= Excerpted data =

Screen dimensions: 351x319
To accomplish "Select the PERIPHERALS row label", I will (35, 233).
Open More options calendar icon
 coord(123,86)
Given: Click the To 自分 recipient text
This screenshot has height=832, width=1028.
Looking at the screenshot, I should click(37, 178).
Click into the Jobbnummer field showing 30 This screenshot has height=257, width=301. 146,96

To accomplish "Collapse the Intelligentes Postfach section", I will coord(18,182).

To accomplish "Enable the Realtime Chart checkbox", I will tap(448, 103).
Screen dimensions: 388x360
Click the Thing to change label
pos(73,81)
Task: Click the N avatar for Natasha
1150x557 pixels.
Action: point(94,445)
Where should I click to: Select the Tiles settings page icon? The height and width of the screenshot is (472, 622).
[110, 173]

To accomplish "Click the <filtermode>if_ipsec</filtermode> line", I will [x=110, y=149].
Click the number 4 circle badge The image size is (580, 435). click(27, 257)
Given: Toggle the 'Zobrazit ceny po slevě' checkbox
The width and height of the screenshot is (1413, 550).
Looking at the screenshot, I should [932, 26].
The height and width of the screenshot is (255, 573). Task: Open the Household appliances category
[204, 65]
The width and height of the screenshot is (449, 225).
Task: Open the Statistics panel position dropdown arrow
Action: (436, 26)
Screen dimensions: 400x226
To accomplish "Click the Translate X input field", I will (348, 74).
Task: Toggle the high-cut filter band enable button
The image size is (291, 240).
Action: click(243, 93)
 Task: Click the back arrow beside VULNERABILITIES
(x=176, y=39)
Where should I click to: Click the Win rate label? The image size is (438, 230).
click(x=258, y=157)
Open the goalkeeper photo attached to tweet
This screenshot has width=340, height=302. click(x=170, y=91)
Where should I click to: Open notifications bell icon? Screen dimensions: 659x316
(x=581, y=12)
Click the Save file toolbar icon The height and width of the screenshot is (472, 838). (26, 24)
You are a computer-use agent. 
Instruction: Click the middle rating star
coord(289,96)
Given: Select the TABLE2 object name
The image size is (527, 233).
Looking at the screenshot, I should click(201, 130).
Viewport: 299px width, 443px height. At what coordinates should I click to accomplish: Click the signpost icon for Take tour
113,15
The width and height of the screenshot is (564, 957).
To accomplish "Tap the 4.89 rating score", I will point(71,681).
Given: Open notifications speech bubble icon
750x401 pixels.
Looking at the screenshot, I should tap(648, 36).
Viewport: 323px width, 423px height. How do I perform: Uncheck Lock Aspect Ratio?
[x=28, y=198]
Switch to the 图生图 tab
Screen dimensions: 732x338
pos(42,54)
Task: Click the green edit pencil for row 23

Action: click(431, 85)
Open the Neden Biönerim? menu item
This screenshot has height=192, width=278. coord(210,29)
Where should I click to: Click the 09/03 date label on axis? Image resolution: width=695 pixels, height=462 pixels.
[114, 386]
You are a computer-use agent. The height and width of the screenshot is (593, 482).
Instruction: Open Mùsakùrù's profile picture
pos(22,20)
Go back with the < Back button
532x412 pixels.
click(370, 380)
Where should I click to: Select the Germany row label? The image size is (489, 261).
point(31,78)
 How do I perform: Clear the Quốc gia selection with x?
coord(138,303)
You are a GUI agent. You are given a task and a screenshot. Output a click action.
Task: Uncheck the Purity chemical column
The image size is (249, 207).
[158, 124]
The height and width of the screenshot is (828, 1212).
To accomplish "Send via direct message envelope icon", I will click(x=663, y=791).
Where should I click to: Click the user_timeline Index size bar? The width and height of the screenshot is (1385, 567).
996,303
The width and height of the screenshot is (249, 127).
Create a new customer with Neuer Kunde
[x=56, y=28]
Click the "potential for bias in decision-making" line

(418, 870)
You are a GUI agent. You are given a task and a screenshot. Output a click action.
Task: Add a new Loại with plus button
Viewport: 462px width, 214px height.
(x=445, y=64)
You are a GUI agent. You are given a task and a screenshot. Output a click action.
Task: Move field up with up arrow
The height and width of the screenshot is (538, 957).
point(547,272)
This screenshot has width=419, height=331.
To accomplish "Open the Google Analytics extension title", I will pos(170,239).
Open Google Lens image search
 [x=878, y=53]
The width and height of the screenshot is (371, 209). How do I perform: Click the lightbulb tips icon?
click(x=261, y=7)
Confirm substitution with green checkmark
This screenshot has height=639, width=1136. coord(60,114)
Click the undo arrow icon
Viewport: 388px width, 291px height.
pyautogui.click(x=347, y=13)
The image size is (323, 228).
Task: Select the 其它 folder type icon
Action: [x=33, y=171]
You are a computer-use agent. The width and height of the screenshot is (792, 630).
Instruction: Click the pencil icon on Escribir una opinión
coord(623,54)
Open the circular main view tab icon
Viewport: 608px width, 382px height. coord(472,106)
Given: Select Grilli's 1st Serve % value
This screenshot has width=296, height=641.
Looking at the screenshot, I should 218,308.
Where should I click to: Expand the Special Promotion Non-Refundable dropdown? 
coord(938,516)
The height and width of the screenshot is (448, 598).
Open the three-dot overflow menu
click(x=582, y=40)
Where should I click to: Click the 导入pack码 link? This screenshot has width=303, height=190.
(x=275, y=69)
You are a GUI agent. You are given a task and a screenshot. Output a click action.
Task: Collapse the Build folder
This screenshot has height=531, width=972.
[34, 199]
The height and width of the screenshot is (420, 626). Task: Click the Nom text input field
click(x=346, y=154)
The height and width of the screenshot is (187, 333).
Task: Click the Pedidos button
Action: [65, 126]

= What is needed =
Print out the whole listing exactly as it appears.

= Completed exercise =
Screen dimensions: 351x319
To accomplish "Select the PERIPHERALS row label", I will (35, 233).
Open More options calendar icon
 coord(123,86)
Given: Click the To 自分 recipient text
This screenshot has height=832, width=1028.
Looking at the screenshot, I should click(37, 178).
Click into the Jobbnummer field showing 30 This screenshot has height=257, width=301. 146,96

To accomplish "Collapse the Intelligentes Postfach section", I will coord(18,182).

To accomplish "Enable the Realtime Chart checkbox", I will tap(448, 103).
Screen dimensions: 388x360
Click the Thing to change label
pos(73,81)
Task: Click the N avatar for Natasha
1150x557 pixels.
Action: point(94,445)
Where should I click to: Select the Tiles settings page icon? The height and width of the screenshot is (472, 622).
[110, 173]

To accomplish "Click the <filtermode>if_ipsec</filtermode> line", I will [x=110, y=149].
Click the number 4 circle badge The image size is (580, 435). click(27, 257)
Given: Toggle the 'Zobrazit ceny po slevě' checkbox
The width and height of the screenshot is (1413, 550).
Looking at the screenshot, I should [932, 26].
The height and width of the screenshot is (255, 573). Task: Open the Household appliances category
[204, 65]
The width and height of the screenshot is (449, 225).
Task: Open the Statistics panel position dropdown arrow
Action: (436, 26)
Screen dimensions: 400x226
To accomplish "Click the Translate X input field", I will (348, 74).
Task: Toggle the high-cut filter band enable button
The image size is (291, 240).
Action: click(243, 93)
 Task: Click the back arrow beside VULNERABILITIES
(x=176, y=39)
Where should I click to: Click the Win rate label? The image size is (438, 230).
click(x=258, y=157)
Open the goalkeeper photo attached to tweet
This screenshot has width=340, height=302. click(x=170, y=91)
Where should I click to: Open notifications bell icon? Screen dimensions: 659x316
(x=581, y=12)
Click the Save file toolbar icon The height and width of the screenshot is (472, 838). (26, 24)
You are a computer-use agent. 
Instruction: Click the middle rating star
coord(289,96)
Given: Select the TABLE2 object name
The image size is (527, 233).
Looking at the screenshot, I should click(201, 130).
Viewport: 299px width, 443px height. At what coordinates should I click to accomplish: Click the signpost icon for Take tour
113,15
The width and height of the screenshot is (564, 957).
To accomplish "Tap the 4.89 rating score", I will point(71,681).
Given: Open notifications speech bubble icon
750x401 pixels.
Looking at the screenshot, I should tap(648, 36).
Viewport: 323px width, 423px height. How do I perform: Uncheck Lock Aspect Ratio?
[x=28, y=198]
Switch to the 图生图 tab
Screen dimensions: 732x338
pos(42,54)
Task: Click the green edit pencil for row 23

Action: click(431, 85)
Open the Neden Biönerim? menu item
This screenshot has height=192, width=278. coord(210,29)
Where should I click to: Click the 09/03 date label on axis? Image resolution: width=695 pixels, height=462 pixels.
[114, 386]
You are a computer-use agent. The height and width of the screenshot is (593, 482).
Instruction: Open Mùsakùrù's profile picture
pos(22,20)
Go back with the < Back button
532x412 pixels.
click(370, 380)
Where should I click to: Select the Germany row label? The image size is (489, 261).
point(31,78)
 How do I perform: Clear the Quốc gia selection with x?
coord(138,303)
You are a GUI agent. You are given a task and a screenshot. Output a click action.
Task: Uncheck the Purity chemical column
The image size is (249, 207).
[158, 124]
The height and width of the screenshot is (828, 1212).
To accomplish "Send via direct message envelope icon", I will click(x=663, y=791).
Where should I click to: Click the user_timeline Index size bar? The width and height of the screenshot is (1385, 567).
996,303
The width and height of the screenshot is (249, 127).
Create a new customer with Neuer Kunde
[x=56, y=28]
Click the "potential for bias in decision-making" line

(418, 870)
You are a GUI agent. You are given a task and a screenshot. Output a click action.
Task: Add a new Loại with plus button
Viewport: 462px width, 214px height.
(x=445, y=64)
You are a GUI agent. You are given a task and a screenshot. Output a click action.
Task: Move field up with up arrow
The height and width of the screenshot is (538, 957).
point(547,272)
This screenshot has width=419, height=331.
To accomplish "Open the Google Analytics extension title", I will pos(170,239).
Open Google Lens image search
 [x=878, y=53]
The width and height of the screenshot is (371, 209). How do I perform: Click the lightbulb tips icon?
click(x=261, y=7)
Confirm substitution with green checkmark
This screenshot has height=639, width=1136. coord(60,114)
Click the undo arrow icon
Viewport: 388px width, 291px height.
pyautogui.click(x=347, y=13)
The image size is (323, 228).
Task: Select the 其它 folder type icon
Action: [x=33, y=171]
You are a computer-use agent. The width and height of the screenshot is (792, 630).
Instruction: Click the pencil icon on Escribir una opinión
coord(623,54)
Open the circular main view tab icon
Viewport: 608px width, 382px height. coord(472,106)
Given: Select Grilli's 1st Serve % value
This screenshot has width=296, height=641.
Looking at the screenshot, I should 218,308.
Where should I click to: Expand the Special Promotion Non-Refundable dropdown? 
coord(938,516)
The height and width of the screenshot is (448, 598).
Open the three-dot overflow menu
click(x=582, y=40)
Where should I click to: Click the 导入pack码 link? This screenshot has width=303, height=190.
(x=275, y=69)
You are a GUI agent. You are given a task and a screenshot. Output a click action.
Task: Collapse the Build folder
This screenshot has height=531, width=972.
[34, 199]
The height and width of the screenshot is (420, 626). Task: Click the Nom text input field
click(x=346, y=154)
The height and width of the screenshot is (187, 333).
Task: Click the Pedidos button
Action: [65, 126]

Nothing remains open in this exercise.